Saturday, 21 January 2012

Busy Frickin' Month

I'm moving house today. I'm considering starting my own business next week. I've just aged. I'm still trying to recover from the lack of sleep I endured over Panto season. I still despise Christmas. I'm single once again.

Kinda feels like I escaped from the frying pan of December (what with the constant working and little sleeping, everything else that I've moaned about before) and have stumbled and fallen into the open flame of January.

It just feels like all the pressures and strains that I wanted rid of at the end of last month haven't let me go, they just want to keep biting at me, keep me stressed and keep me sleepless. I'm not sure what I'm doing with myself.

I think I'm muddling along, but something in the back of my mind keeps telling me that I'm missing something, that I've forgotten something important but I just can't remember what it is. I want to not feel like this, but I can't help it.

Roll on sodding February.

SHERLOCK HOLMES:
A GAME OF SHADOWS.

If there's a poll out there for what stereotypical words can be tagged onto a movie title, I bet you 'Shadows' is in the top 5. Anyway, this was a slightly inferior follow-up to a highly entertaining first installment. If the first one was an 8 out of 10, this was a 7. Firstly, the relationship between Holmes and Watson that made the first film feel so fresh was lacking in this one, it felt forced and ingenuine, which was a great pity considering how much it made the first film.

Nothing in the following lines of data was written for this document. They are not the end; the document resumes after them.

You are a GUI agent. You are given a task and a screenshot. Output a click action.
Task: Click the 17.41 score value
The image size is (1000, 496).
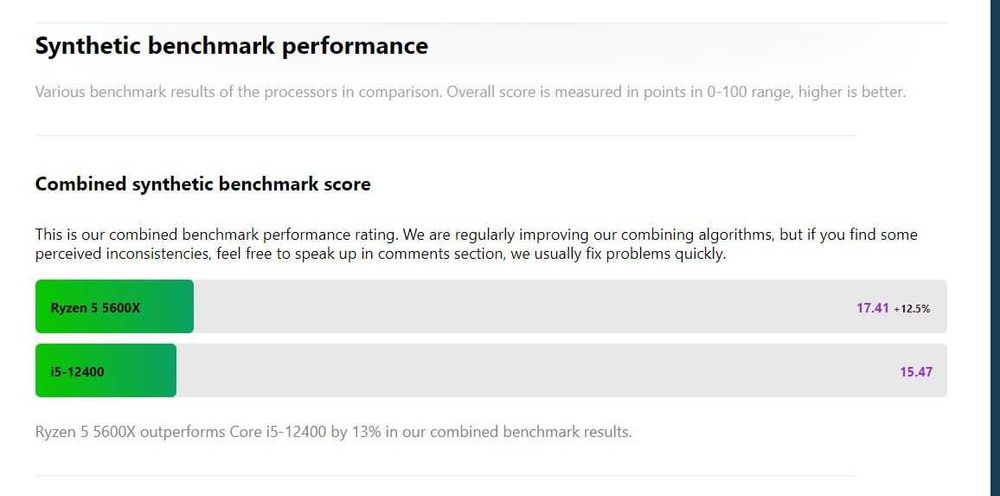click(872, 308)
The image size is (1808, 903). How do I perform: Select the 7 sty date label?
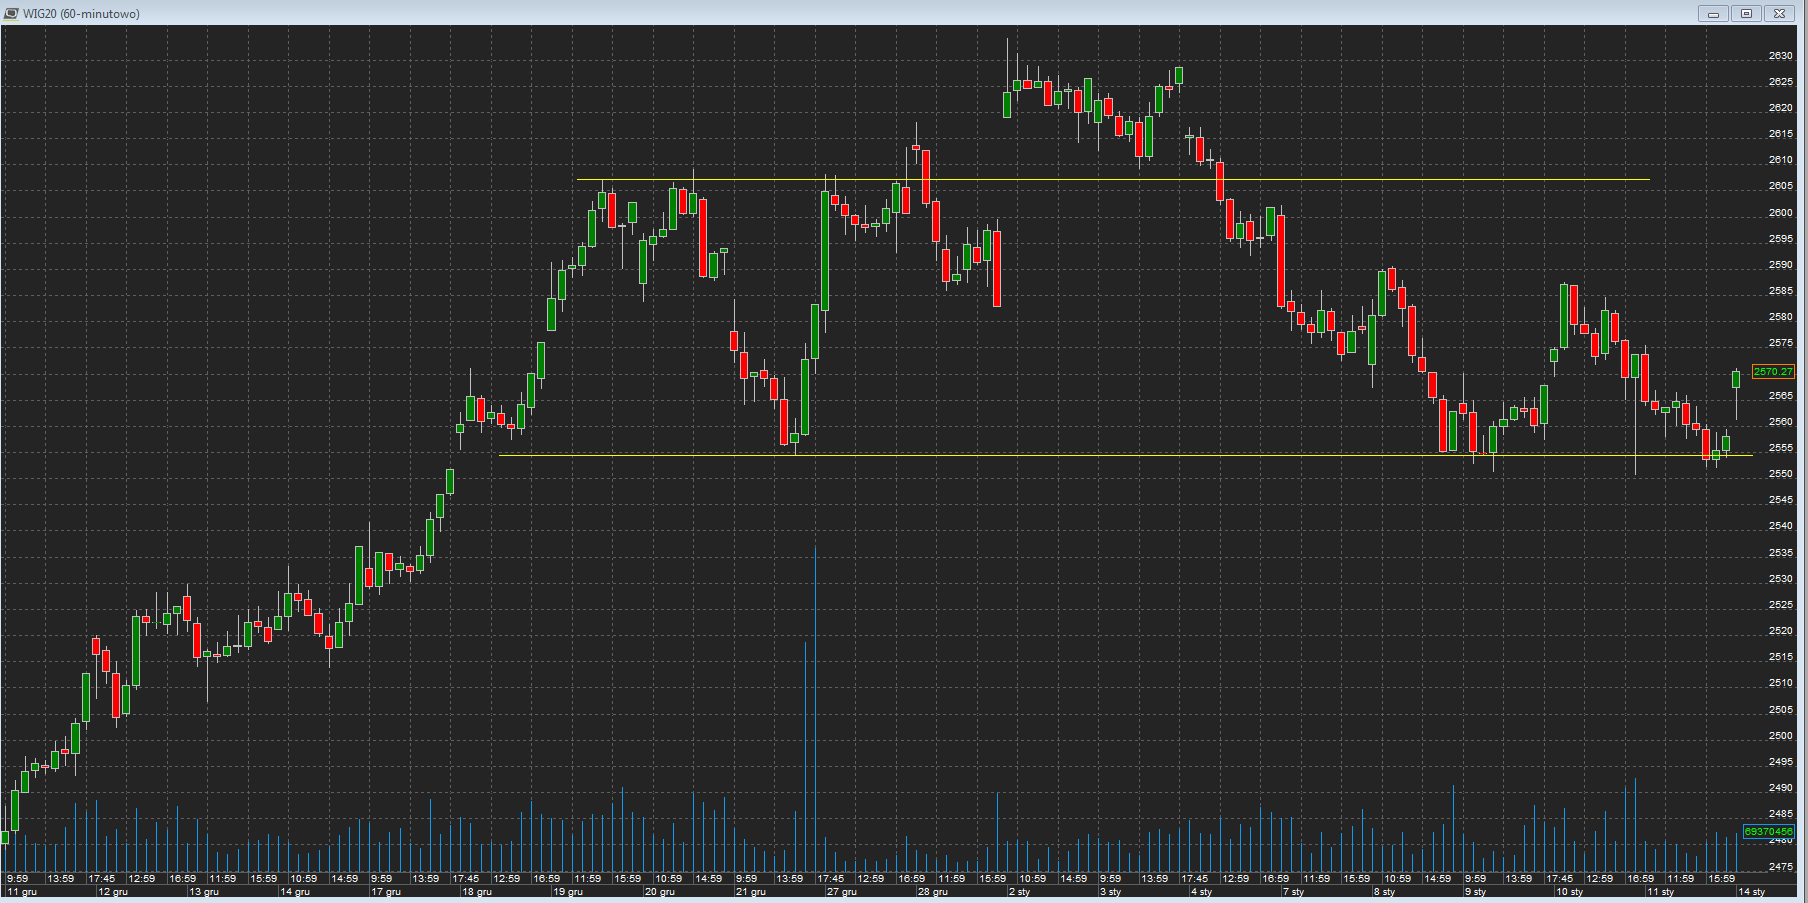(x=1294, y=892)
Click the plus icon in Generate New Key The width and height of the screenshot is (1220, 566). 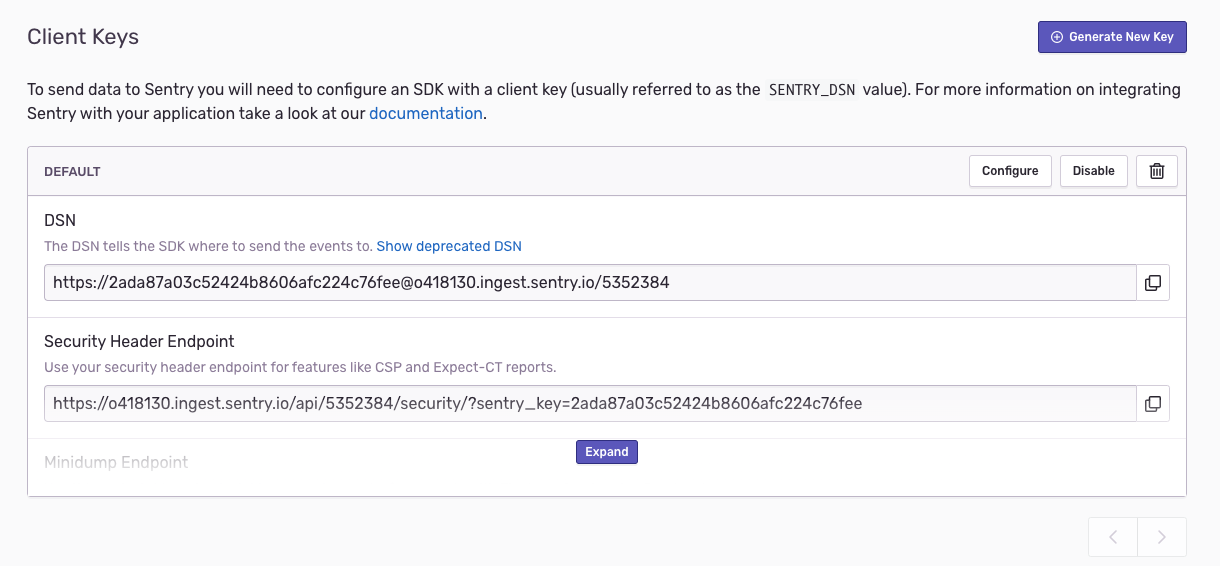coord(1056,37)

Secondly, the action sequences were way over the top. They were overblown and dynamic in the first one, but in this they needed a serious turning down. If they'd just reigned themselves in a little bit more, then we'd have a decent film on our hands, but the fights were often jarring and difficult to follow. Thirdly, was Noomi Rapace actually necessary? The whole brother-plastic-surgery plot was sheer rubbish, did they actually need that final element just to justify her presence?

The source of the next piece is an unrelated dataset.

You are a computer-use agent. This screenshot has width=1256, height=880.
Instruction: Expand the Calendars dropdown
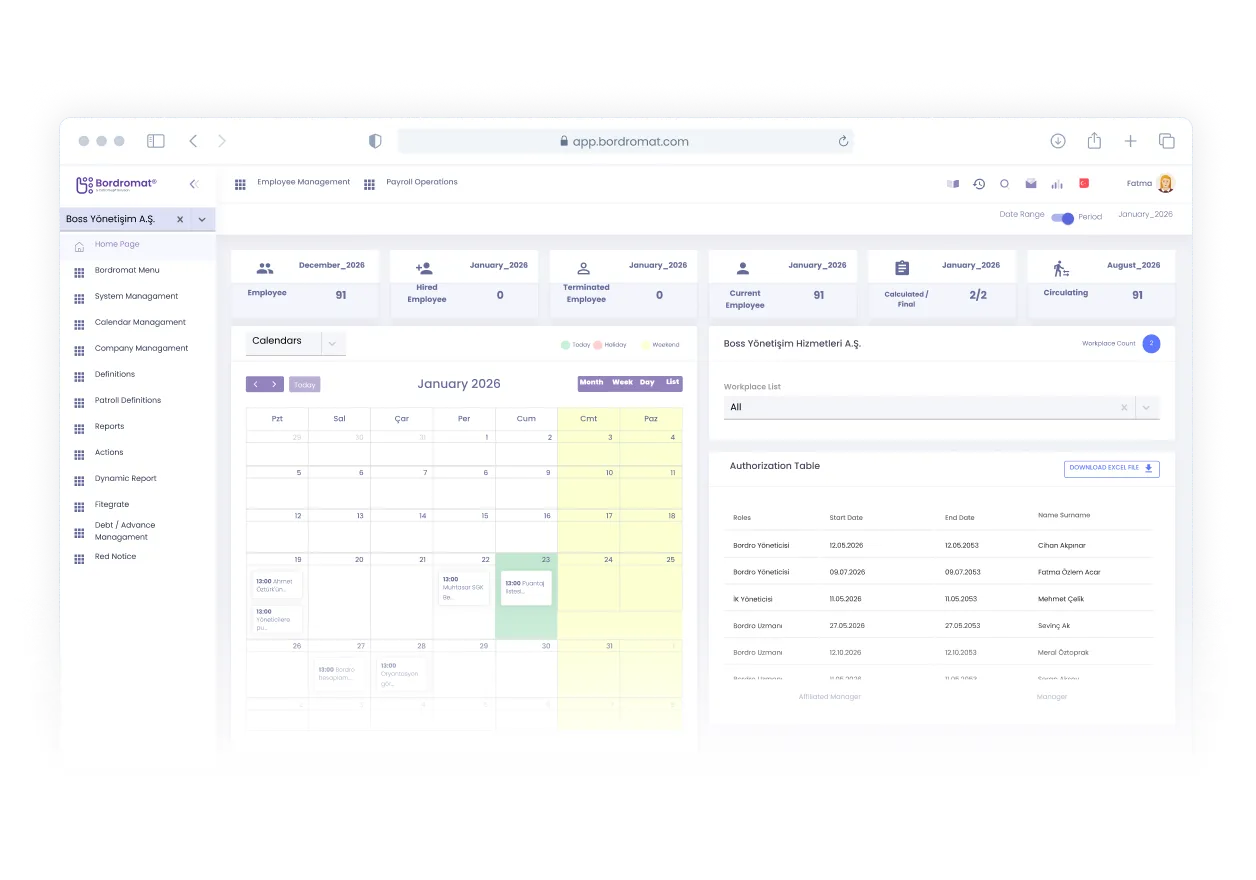coord(332,341)
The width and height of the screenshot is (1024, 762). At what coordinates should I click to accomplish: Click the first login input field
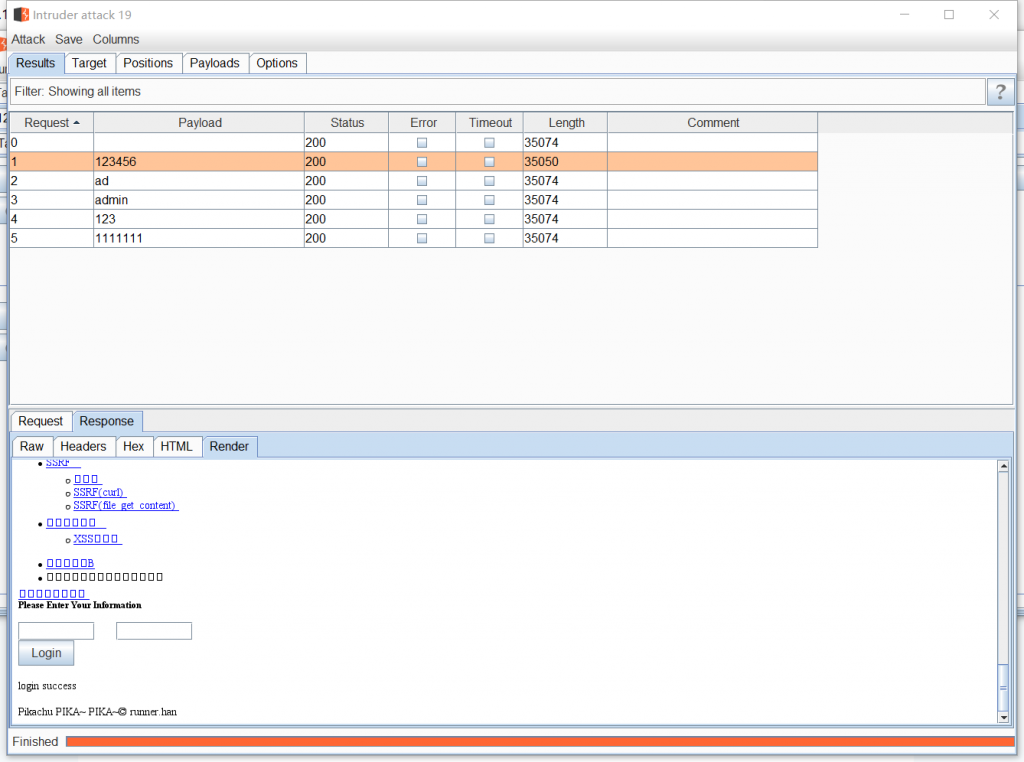point(56,631)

That being said, this film does do some things very well, namely it's two villains.

Paul Anderson is a little known TV Actor who said about nine words in this film, but he had a commanding presence as Colonel Sebastian Moran (I was impressed that the film even contained the character, to be honest) and served as an excellent opposite to Watson. The main hat goes off to, however, Jared Harris as Professor James Moriarty. I mean seriously, how long have I had to wait for someone like this to play the role, eh? Too long have I had to put up with mediocre portrayals of this man.

But no longer, Jared Harris was, and let me say this as clearly as possible:

AWE
SOME

as Moriarty. He suited the part down to a T and he played with the right amount of gusto.

This wasn't a perfect movie and it could have been better considering the first one that it didn't quite live up to, the whole story didn't really come together until the third act and the lead characters were off, but it's villians make up for it and the simplicity of Moriarty's scheme is, quite frankly, commending its audience for their patience and understanding. I'd still recommend it, but only if you were a fan of the previous one (which, incidently, you don't have to have seen to view this one).